A borrowed finger ring is held in your fist as someone fastens a handkerchief over your entire hand and fastens it in place with a rubber band. A second handkerchief or napkin is fastened around your other hand. You bump your two encased fists together and, apparently, the ring jumps right through your fingers and cloth as it’s in the other hand when the handkerchiefs are removed.
Two handkerchiefs or cloth napkins
Two rubber bands large enough to go over your fists
- Have all of your audience in front of you and the props on the table as you ask to borrow a finger ring.
- Take it in your left hand, show it, and then close your fingers over it to make a fist.
- Pick up one of the handkerchiefs with your right hand and drape it over your fist. As you arrange the cloth so that the cloth on the audience side is slightly longer than the cloth on your side, change your grip on the ring so it’s now held by the tip of your left ring finger against the base of your thumb.
- Your right hand points to the rubber bands and as you ask someone to put one of them around your fist, gesture with your right hand. It circles your left hand from the back, up over the top, down in front, underneath, and back up to the back. But─as your right hand goes under your left fist you drop the ring so it falls down through the folds of the cloth and into your right hand as it goes by. Do not hesitate as you make this move. Your right hand has to make a continuous circle around your fist in one, smooth move.
- Your right hand slips the ring onto the tip of your ring finger so your open right hand can then gesture to the second handkerchief as you ask for it to be put around your right fist.
- Then have the remaining rubber band put around your wrist to hold it in place.
- Bump your fists together to apparently make the magic happen, and then have your left fist undone. Show it empty, and when the hank is taken off your other hand, there is the ring.
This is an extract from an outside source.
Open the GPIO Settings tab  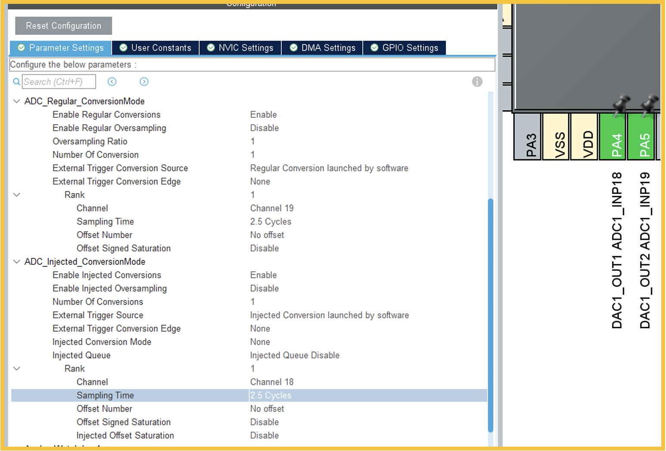coord(405,48)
Keep practicing the circling move with your right hand around your left until you can do it smoothly and without hesitation. Also, when it’s time to put the second handkerchief around your right hand, don’t say that it’s empty. Just close your hand into a fist and have the hank put around it. As soon as you say that it’s empty, someone will want to see your empty hand, and you can’t do that. . .
WHICH WAY IS UP?
You show a square of cardboard that has a large arrow painted on each side, and when you turn the cardboard between your fingers the two arrows point in the same direction. But whenever you snap your fingers, the arrows point in odd directions, sometimes at right angles to each other and at other times they’re opposite to each other.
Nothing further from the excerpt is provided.